Nun lag Clara hier in ihrem in Rosatönen gehaltenen Zimmer auf ihrem Bett und hielt Harrys Brief in Händen. Wie sehr wünschte sie sich, dass diese ganze Sache nicht zwischen ihnen stünde und sie Harrys Schreiben einfach beantworten konnte.
Harry schrieb:
Was ist passiert, Clara? Wieso sehen wir uns nicht mehr? Ist auf dieser Reise irgendetwas geschehen? Irgendetwas, das ich vielleicht wissen sollte? Ich vermisse dich und unsere Gespräche schrecklich und wünsche mir aus tiefstem Herzen, zumindest ein Antwortschreiben von dir zu bekommen. Ich mache mir große Sorgen und weiß nicht, was ich sonst tun kann. Ich möchte dir helfen, falls du in irgendeiner Weise Hilfe benötigst.
Dein dich immer liebender,
Harry
Als Clara nun die Zeilen erneut überflogen hatte, brach sie in Tränen aus. Keine Tränen der Panik oder der Furcht. Es waren Tränen des Bedauerns, der Hoffnungslosigkeit und der Verzweiflung. Ihr Herz brannte. Das Tonikum konnte zwar ihre Emotionen betäuben, jedoch nicht ihr Herz. Sie liebte Harry - mit jeder Faser ihres Körpers und das seit nun mehr als zwei Jahren. Sie hatte sich bereits ihre gemeinsame Zukunft in den rosigsten Tönen ausgemalt und es nicht erwarten können, ihn endlich zu heiraten.

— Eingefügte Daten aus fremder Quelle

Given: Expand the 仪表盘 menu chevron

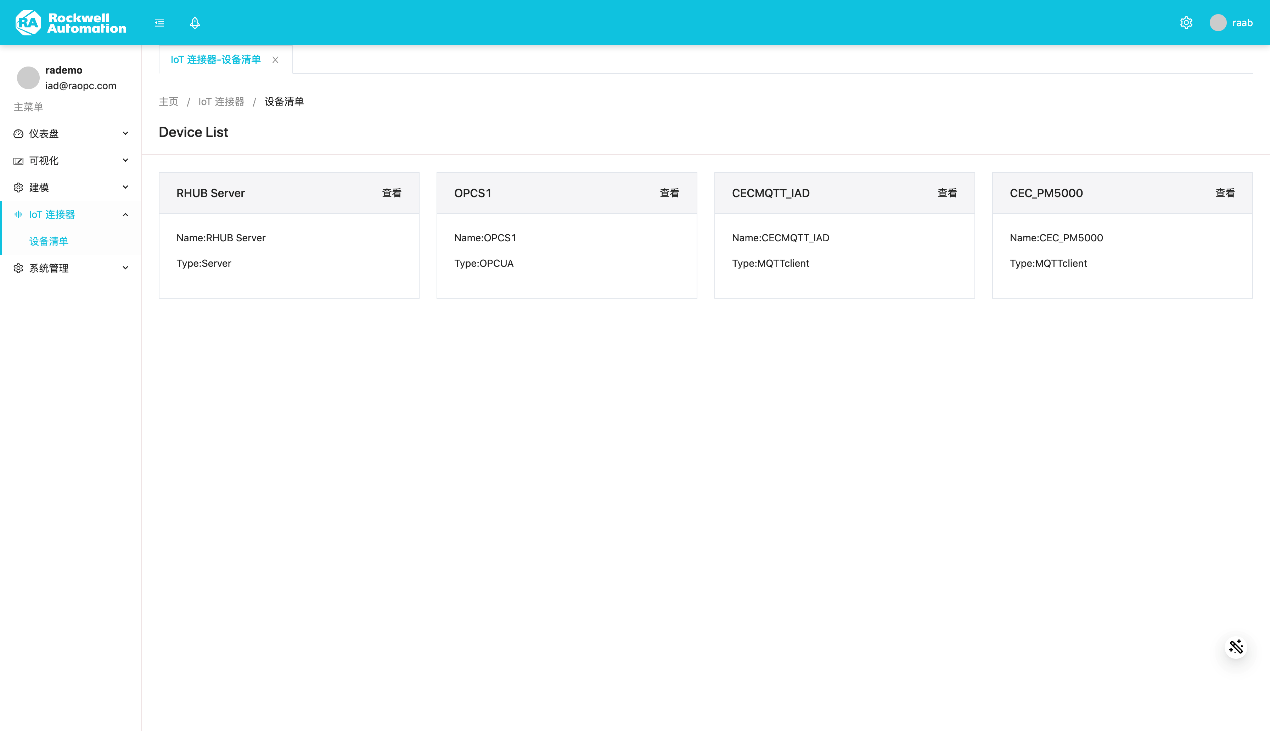Looking at the screenshot, I should coord(125,133).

Erneut strömten Clara die Tränen über die Wangen. Konnte es sein? Sehnte sie sich immer noch nach Harry, obwohl er auch ein Mann war? Obwohl es ihr vor sich selbst ekelte? In manchen Momenten wollte Clara ihren eigenen Körper gar nicht mehr spüren. Ohne ihren Körper hätte ihr das alles nicht passieren können. Doch es war passiert. Und es konnte nie wieder ungeschehen gemacht werden. Nie wieder repariert werden, was ihr angetan und genommen worden war.
Aus ihrer Verzweiflung wurde allmählich Wut in Claras Kopf. Genau in diesem Moment setzte die gesamte Wirkung des Medikaments ein, und Clara fiel in einen tiefen Schlaf.